Upon proving that the best betting strategy for “Gambler's Ruin” was to bet all on the first trial

229 Views Asked by At

Any explanation please to make the meaning of the following theorem (stated in The Gambler's Ruin (1909) by J. L. Coolidge in Annals of Mathematics, Second Series, Vol. 10, No. 4 , pp. 181-192) clear.
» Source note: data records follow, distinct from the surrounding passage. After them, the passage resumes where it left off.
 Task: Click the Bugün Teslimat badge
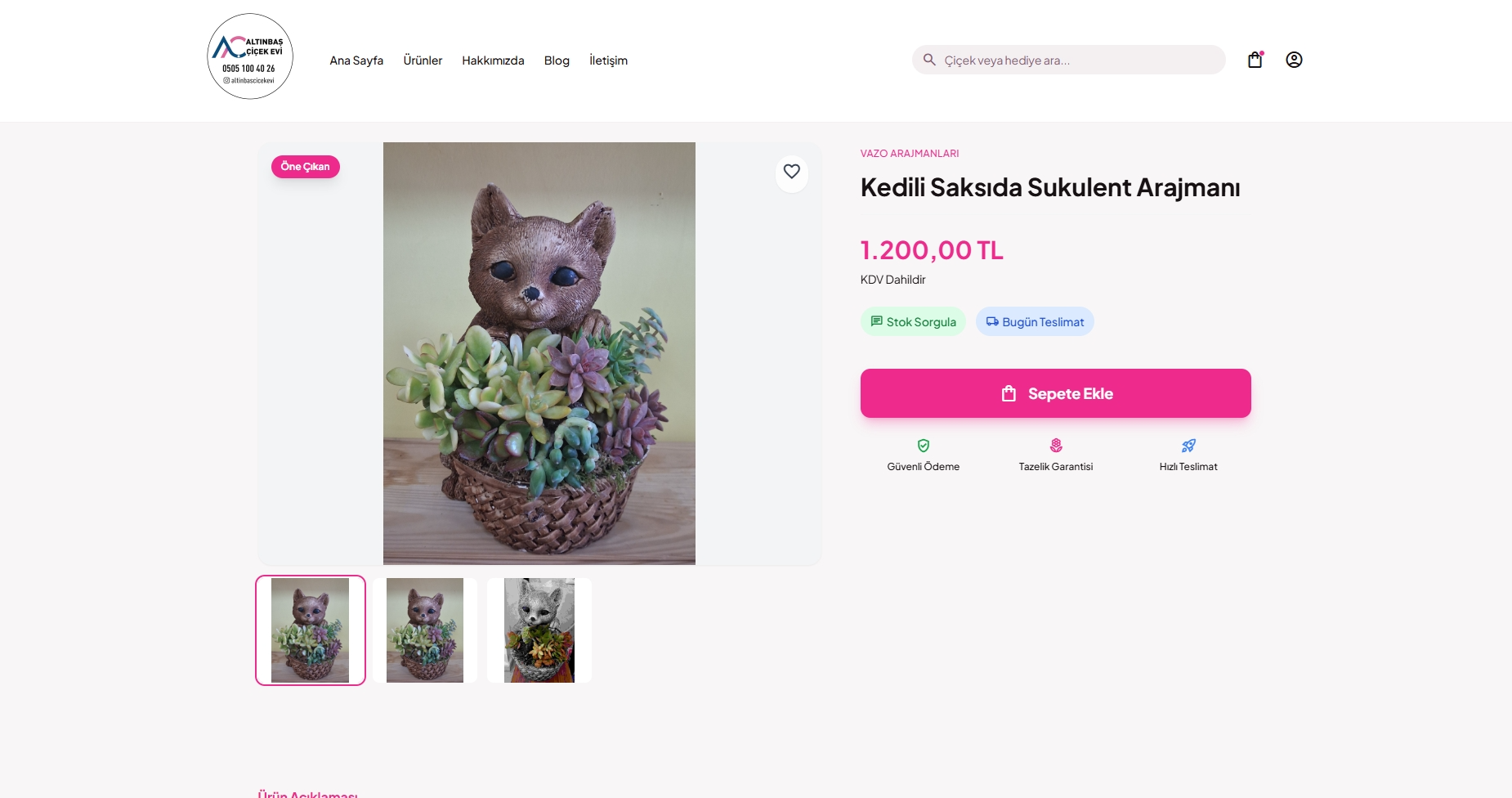pos(1035,322)
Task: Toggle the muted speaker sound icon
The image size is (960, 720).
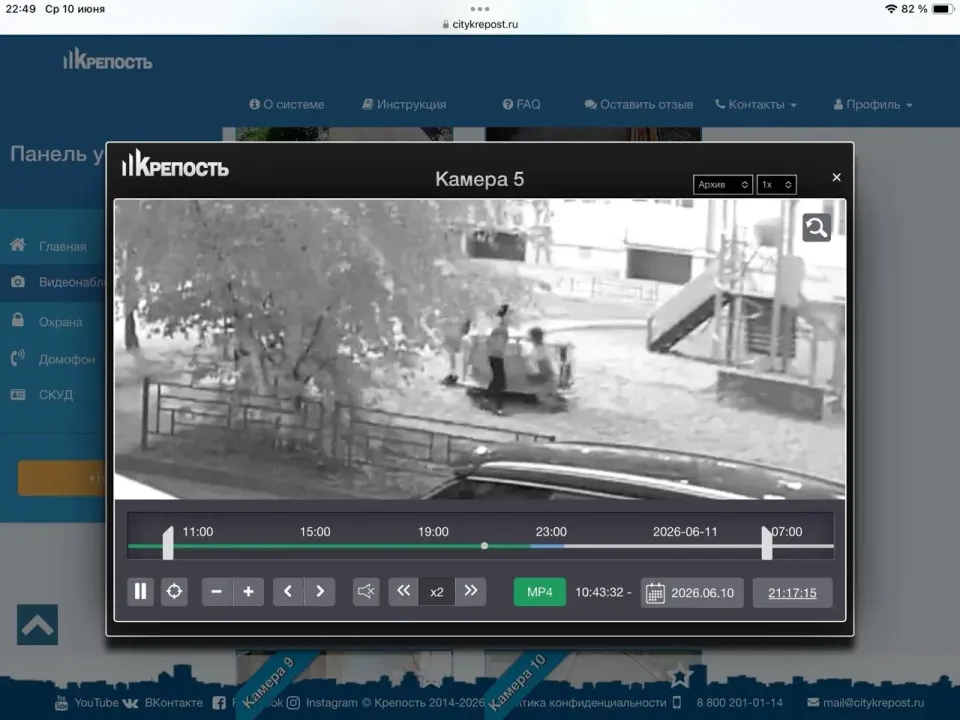Action: (x=366, y=591)
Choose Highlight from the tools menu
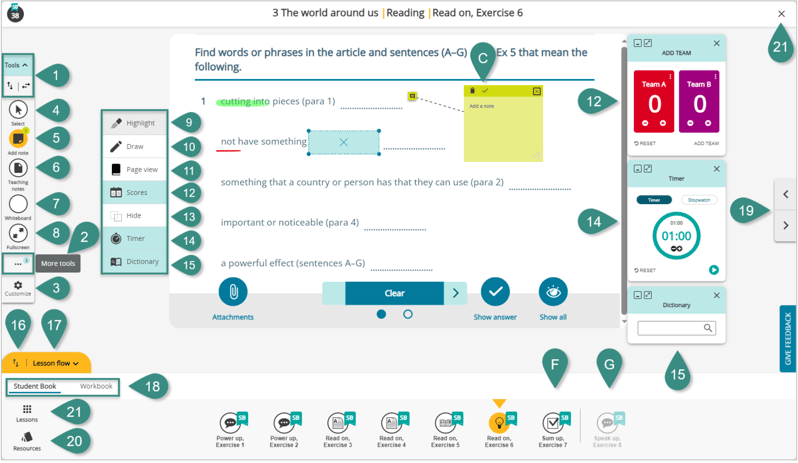 click(134, 123)
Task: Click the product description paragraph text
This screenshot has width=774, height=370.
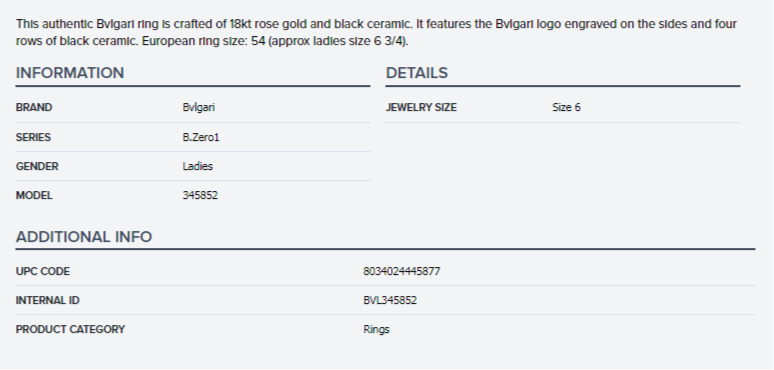Action: (x=376, y=33)
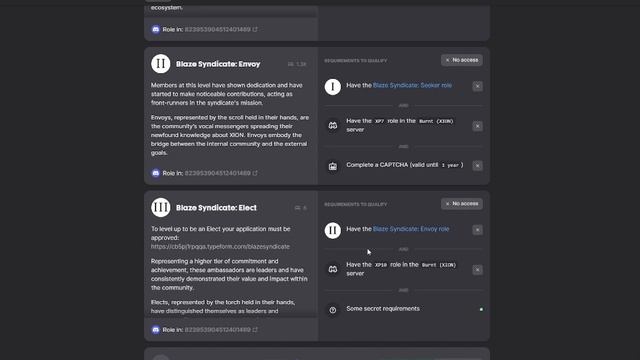Open the typeform blazesyndicate application link

[220, 247]
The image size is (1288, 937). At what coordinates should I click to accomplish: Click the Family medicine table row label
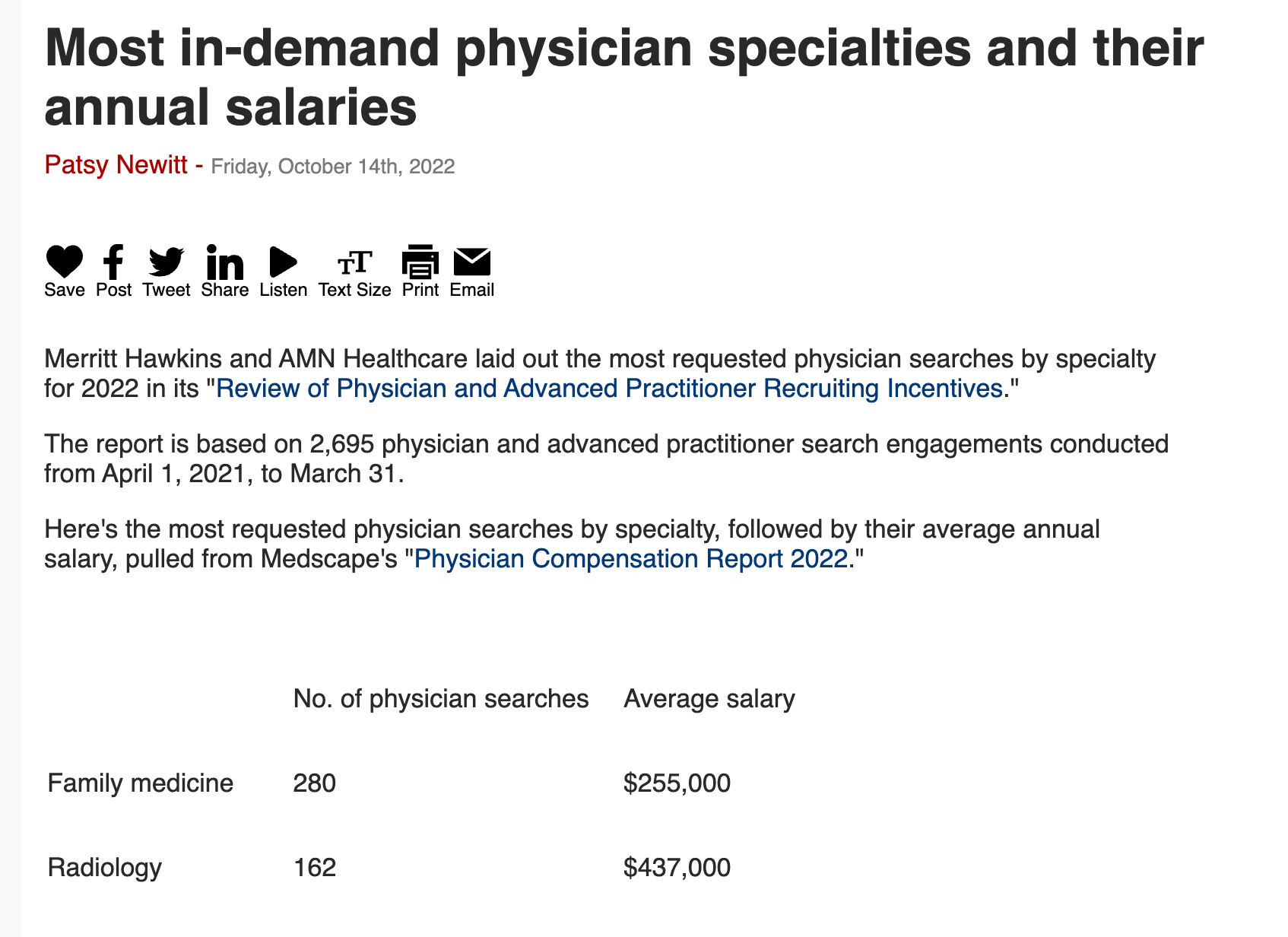141,783
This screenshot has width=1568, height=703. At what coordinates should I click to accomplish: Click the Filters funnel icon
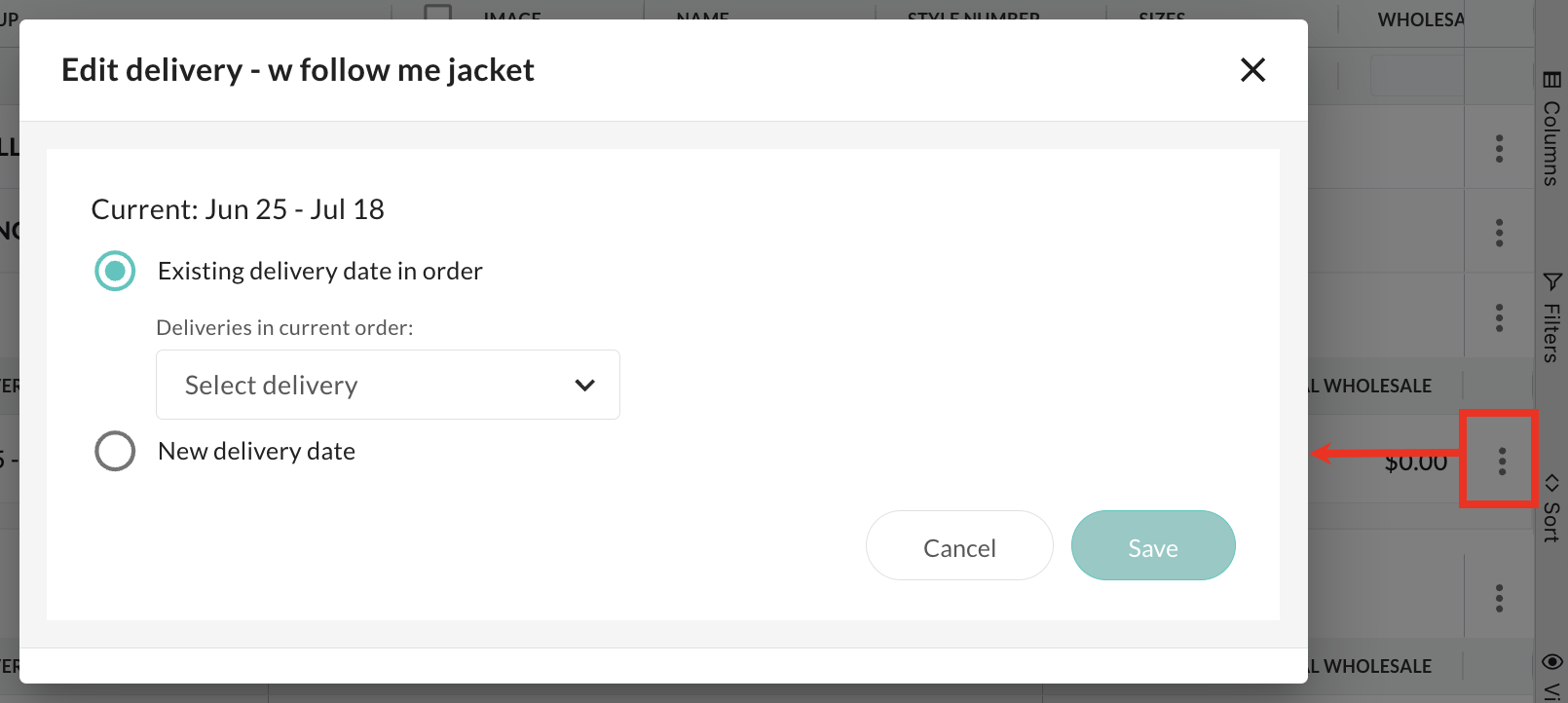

"The player's best chance of winning a stated sum at an unfavorable game is to stake the sum that will bring that return in one turn. If that be not allowed, he should stake at each turn the largest amount the banker will accept."

I found the aforementioned paper where this theorem originated from but could not follow it.

There is also the following quotation by Julian Coolidge in H Eves Return to Mathematical Circles (Boston 1988):

[Upon proving that the best betting strategy for "Gambler's Ruin" was to bet all on the first trial.]

It is true that a man who does this is a fool. I have only proved that a man who does anything else is an even bigger fool.

what does it mean? please.

Any reference about this specific question is appreciated.

2

There are 2 best solutions below

0
On

Assuming a 50/50 chance of winning and losing, any "strategy" you come up with will lose, or tie the simple bet all on first turn. One possible end is that you go so far into debt that the banker will not accept the amount required to get you out of debt. Another possible end is just playing the game over and over again until the law of large numbers takes over, and you end up having an equal chance of making or losing money. In real life however, your odds are typically lower than 50/50, say 49/51, so even the second strategy is worse. You are guaranteed to lose money over a long period of time, compared to having a 49% chance of gaining money by just betting all on your first turn. The man is a fool, because he is betting all of his money on a single chance, but any other strategy is a bigger fool, because it is expected to end worse.

1
On

An unfavourable game is one in which the expected gain to the player is always negative. A player who continues to play such a game is certain to lose his entire initial bank, no matter what betting strategy he uses. If his aim is simply to win a pre-specified amount, however, he can do so with positive probability—unless, of course, any bet always loses—as long as he quits as soon as he has achieved his aim.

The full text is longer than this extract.